-------- Фрагмент документа
Production Debugging: от алерта до root cause за 5 минут

Цель урока

Научиться отлаживать реальные production проблемы используя distributed tracing. В этом уроке - 6 сценариев из реального опыта с пошаговым анализом.

Вы научитесь:

Распознавать patterns проблем в Jaeger UI
Находить root cause за минуты вместо часов
Использовать trace spans для debugging
Коррелировать traces с logs и metrics

Scenario 1: Retry Storm Detection

🔥 Алерт

[CRITICAL] P99 latency /api/checkout: 100ms → 5000ms (+4900%)
[WARNING] Error rate: 0.1% → 15% (+14900%)
[WARNING] Request rate: 1000 req/s → 5000 req/s (+400%)
 
Duration: Last 5 minutes

📊 Что видим в Monitoring

Request rate spike - первый признак retry storm!
----------------
-------- Перечень строк
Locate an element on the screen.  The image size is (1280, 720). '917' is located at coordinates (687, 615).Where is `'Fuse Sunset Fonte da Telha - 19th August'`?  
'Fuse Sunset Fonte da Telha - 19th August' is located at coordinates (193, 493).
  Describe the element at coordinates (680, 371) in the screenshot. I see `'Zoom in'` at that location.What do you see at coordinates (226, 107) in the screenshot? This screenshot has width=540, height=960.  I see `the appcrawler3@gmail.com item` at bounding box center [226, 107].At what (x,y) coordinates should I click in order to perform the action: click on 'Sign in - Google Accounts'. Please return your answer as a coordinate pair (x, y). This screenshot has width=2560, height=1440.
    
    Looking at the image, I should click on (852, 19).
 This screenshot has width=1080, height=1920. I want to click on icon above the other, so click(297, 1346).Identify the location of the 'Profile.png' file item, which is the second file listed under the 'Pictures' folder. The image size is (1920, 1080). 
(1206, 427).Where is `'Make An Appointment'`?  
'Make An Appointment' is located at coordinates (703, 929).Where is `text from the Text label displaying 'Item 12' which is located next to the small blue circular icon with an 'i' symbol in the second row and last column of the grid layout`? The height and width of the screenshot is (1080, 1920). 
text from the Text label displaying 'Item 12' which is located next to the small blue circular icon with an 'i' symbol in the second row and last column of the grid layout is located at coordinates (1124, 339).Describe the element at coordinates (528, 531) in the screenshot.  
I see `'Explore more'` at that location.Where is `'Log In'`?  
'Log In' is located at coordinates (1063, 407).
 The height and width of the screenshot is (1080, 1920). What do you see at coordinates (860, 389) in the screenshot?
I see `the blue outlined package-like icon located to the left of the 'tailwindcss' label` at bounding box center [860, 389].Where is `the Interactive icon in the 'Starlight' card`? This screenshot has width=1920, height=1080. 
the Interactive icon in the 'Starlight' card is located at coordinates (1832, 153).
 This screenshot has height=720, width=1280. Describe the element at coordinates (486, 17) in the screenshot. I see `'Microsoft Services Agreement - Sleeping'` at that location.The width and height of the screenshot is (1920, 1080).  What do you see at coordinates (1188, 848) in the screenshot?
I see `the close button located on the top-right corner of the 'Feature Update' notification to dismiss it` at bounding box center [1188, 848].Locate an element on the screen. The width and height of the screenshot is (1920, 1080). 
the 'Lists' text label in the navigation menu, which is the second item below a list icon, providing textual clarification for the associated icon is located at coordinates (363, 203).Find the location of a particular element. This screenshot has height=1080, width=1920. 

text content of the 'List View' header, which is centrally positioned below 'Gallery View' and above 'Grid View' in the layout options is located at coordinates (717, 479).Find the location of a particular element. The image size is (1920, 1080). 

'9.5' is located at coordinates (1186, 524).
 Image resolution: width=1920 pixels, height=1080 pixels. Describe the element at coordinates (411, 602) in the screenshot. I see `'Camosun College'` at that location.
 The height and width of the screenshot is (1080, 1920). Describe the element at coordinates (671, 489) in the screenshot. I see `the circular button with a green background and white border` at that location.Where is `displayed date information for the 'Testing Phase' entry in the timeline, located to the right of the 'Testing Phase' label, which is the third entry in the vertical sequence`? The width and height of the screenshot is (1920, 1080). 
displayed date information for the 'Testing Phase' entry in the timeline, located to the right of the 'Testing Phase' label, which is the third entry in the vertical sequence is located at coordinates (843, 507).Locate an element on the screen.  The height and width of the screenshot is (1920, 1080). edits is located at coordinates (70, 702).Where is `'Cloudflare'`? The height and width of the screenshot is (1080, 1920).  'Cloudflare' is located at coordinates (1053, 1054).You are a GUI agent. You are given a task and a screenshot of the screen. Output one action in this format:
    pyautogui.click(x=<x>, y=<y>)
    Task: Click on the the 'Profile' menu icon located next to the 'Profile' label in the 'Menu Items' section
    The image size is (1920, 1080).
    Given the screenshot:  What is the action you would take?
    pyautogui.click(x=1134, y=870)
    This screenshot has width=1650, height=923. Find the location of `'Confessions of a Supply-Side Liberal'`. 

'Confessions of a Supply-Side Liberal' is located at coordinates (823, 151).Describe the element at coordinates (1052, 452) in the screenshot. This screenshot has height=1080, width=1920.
----------------
## Задания
(a) Определите, соответствуют ли фрагменту урока об отладке production-проблем утверждения: (i) в уроке разбирается шесть сценариев; (ii) P99 latency для /api/checkout выросла до 5000ms; (iii) первым признаком retry storm назван рост error rate. На каждое ответьте «да» или «нет» и приведите решающие слова фрагмента дословно.
(b) Продолжите фрагмент урока об отладке production-проблем, начав сразу после его последнего предложения.

## Ответы
(a)
(i) Да: «В этом уроке - 6 сценариев из реального опыта с пошаговым анализом.»
(ii) Да: «[CRITICAL] P99 latency /api/checkout: 100ms → 5000ms (+4900%)»
(iii) Нет: «Request rate spike - первый признак retry storm!»

(b)
🔍 Trace Analysis в Jaeger

Открываем Jaeger:

Service: api-gateway
Operation: POST /api/checkout
Lookback: Last 15 minutes
Min Duration: 4000ms

Что видим:

Pattern: ОДИН span → МНОГО одинаковых child spans!

🎯 Root Cause

Click на один из error spans

Проверяем Tags:

http.status_code: 503
error: true
error.type: ServiceUnavailableError
error.message: "Payment service is down"

Проверяем Logs/Events в span:

event: retry.attempt
retry.count: 5
retry.delay: 0ms  ← ⚠️ NO BACKOFF!

Проблема: Payment service временно недоступен → API Gateway retry БЕЗ backoff → amplification (1 request = 5 retries!)

✅ Fix

// ❌ BEFORE
const response = await fetch(paymentUrl, {
  retry: {
    count: 5,
    delay: 0, // ← Проблема!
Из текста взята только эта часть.